[[ SOURCE MATERIAL open ]]
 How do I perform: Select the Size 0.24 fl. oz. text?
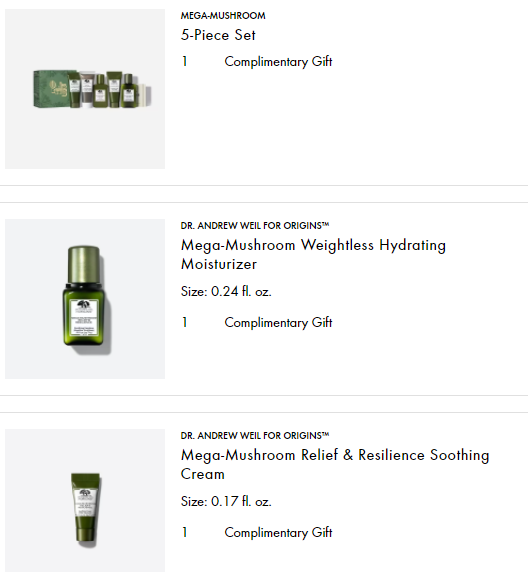click(226, 291)
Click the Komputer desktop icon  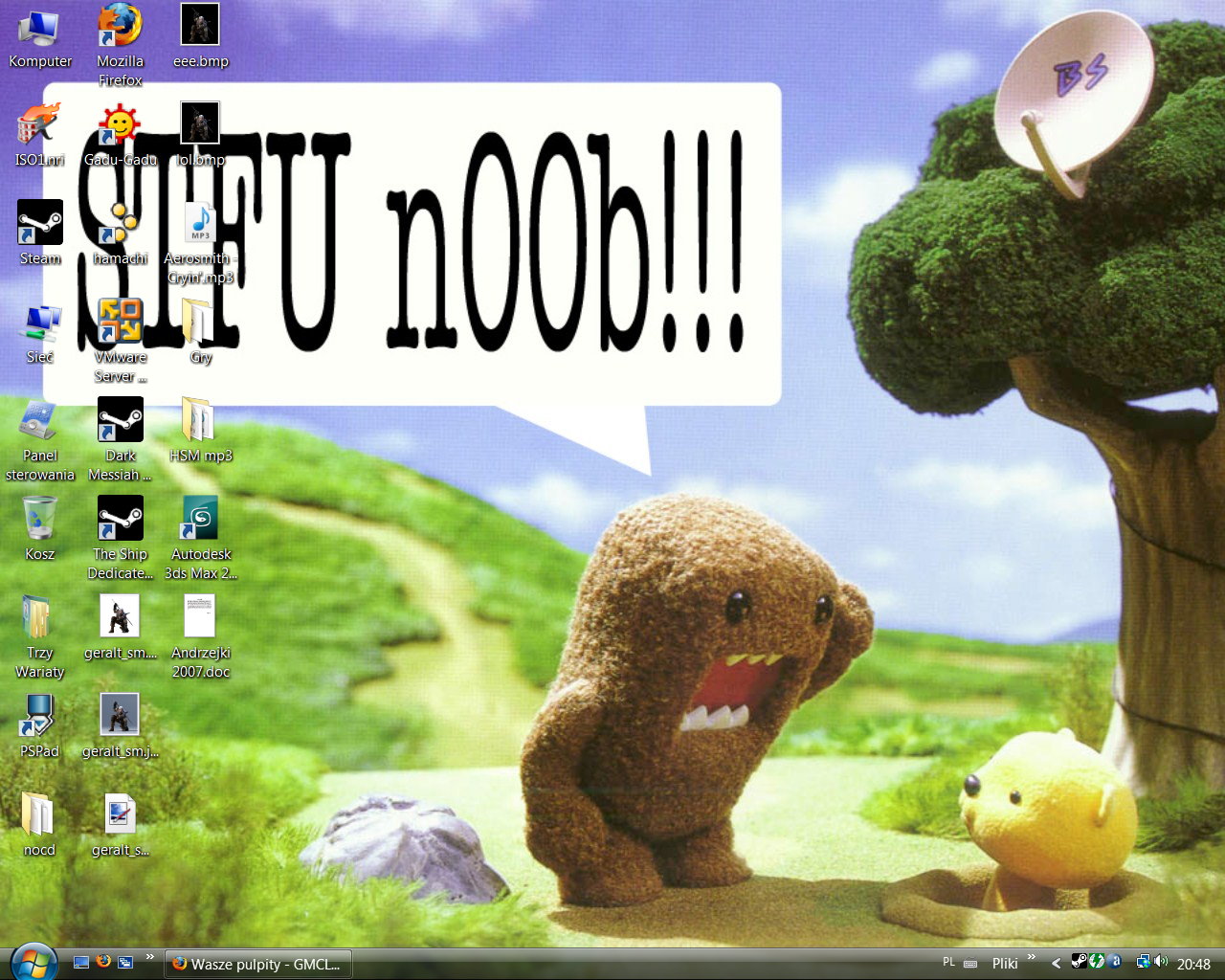(40, 27)
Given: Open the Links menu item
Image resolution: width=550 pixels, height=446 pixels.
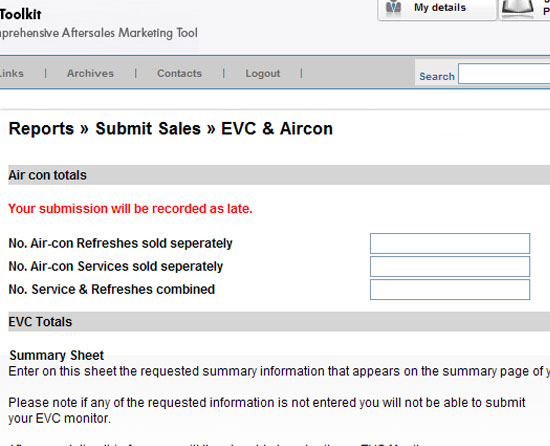Looking at the screenshot, I should click(12, 73).
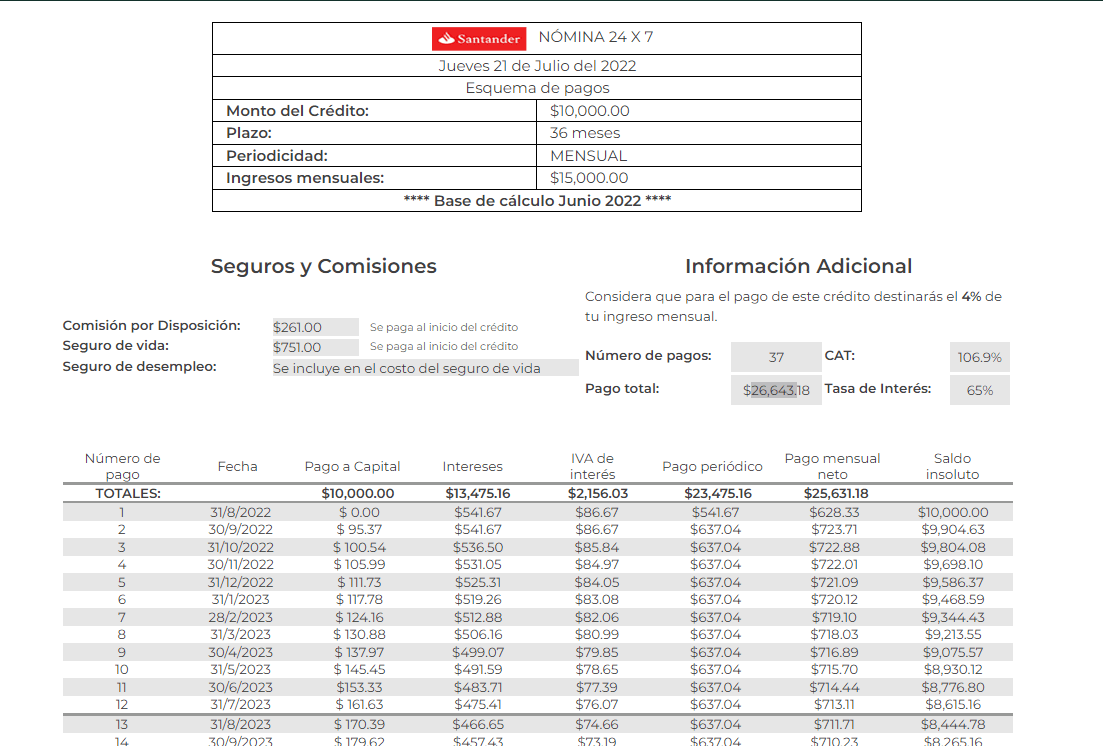The image size is (1103, 746).
Task: Select the TOTALES row label
Action: 128,493
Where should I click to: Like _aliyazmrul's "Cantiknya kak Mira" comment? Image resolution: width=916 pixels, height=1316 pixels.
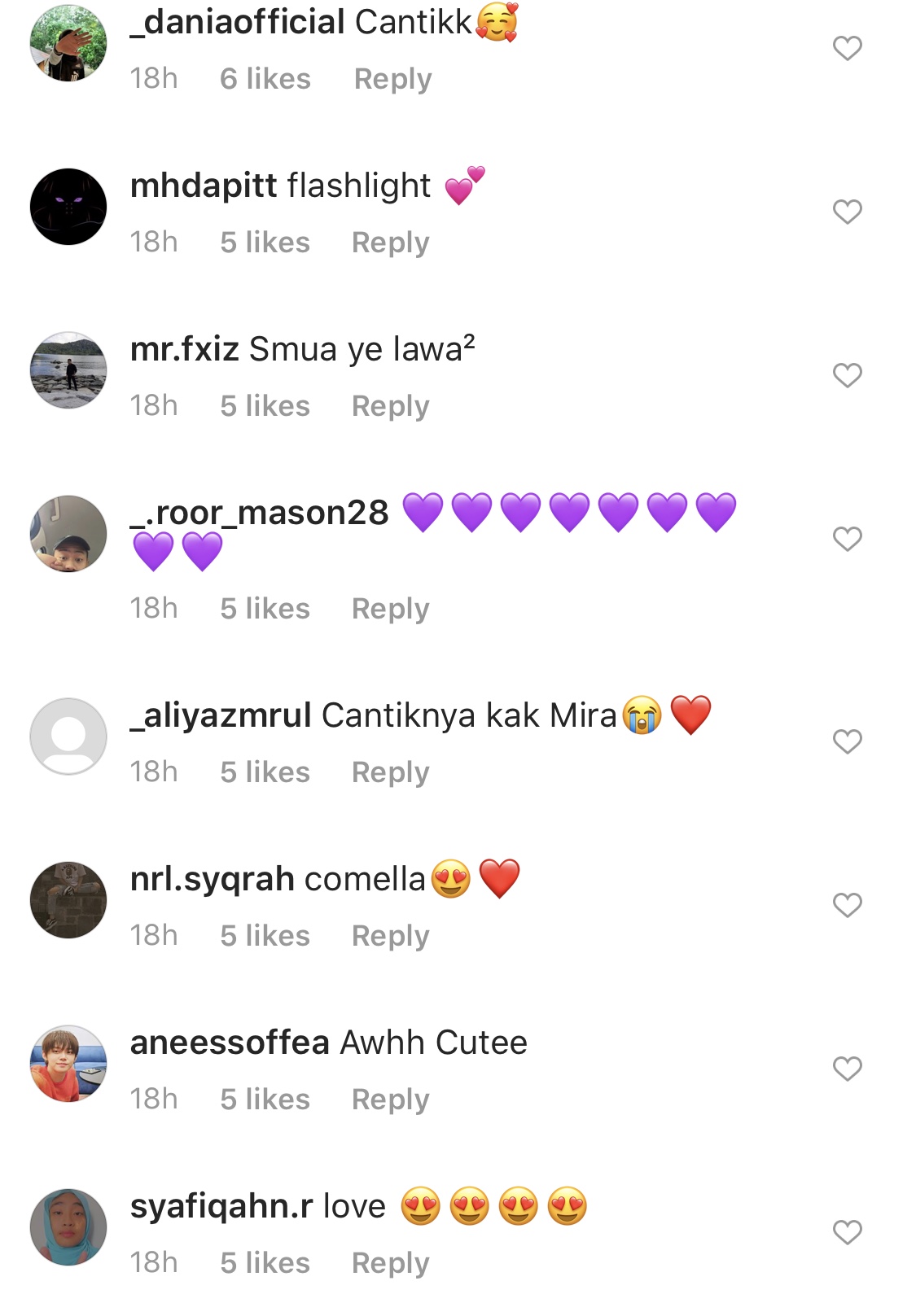(847, 741)
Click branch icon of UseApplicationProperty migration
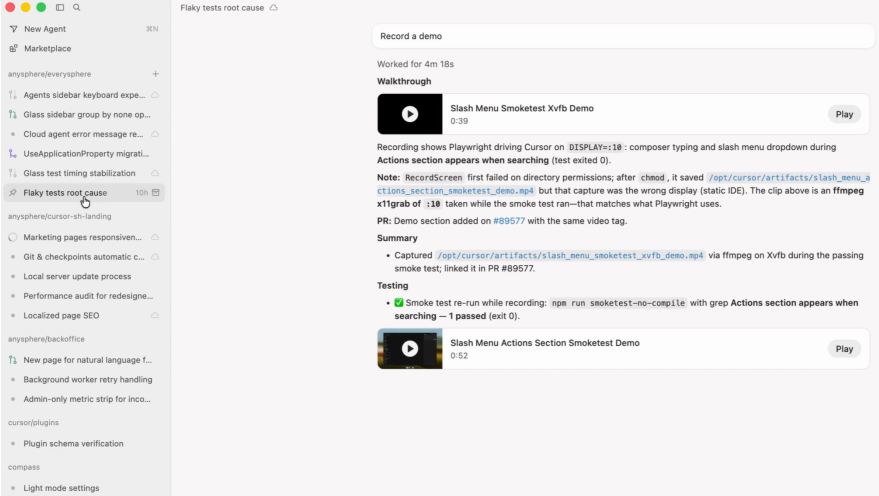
[[ SOURCE MATERIAL closed ]]
WHAT YOU SHOULD DO — What the answer needs is every line from the one with "Where should I" through the last line of the data, reproduced word for word and with pictures omitted.

SOLUTION TO THIS TASK —
Where should I click to: Like _aliyazmrul's "Cantiknya kak Mira" comment? Image resolution: width=916 pixels, height=1316 pixels.
(847, 741)
Click branch icon of UseApplicationProperty migration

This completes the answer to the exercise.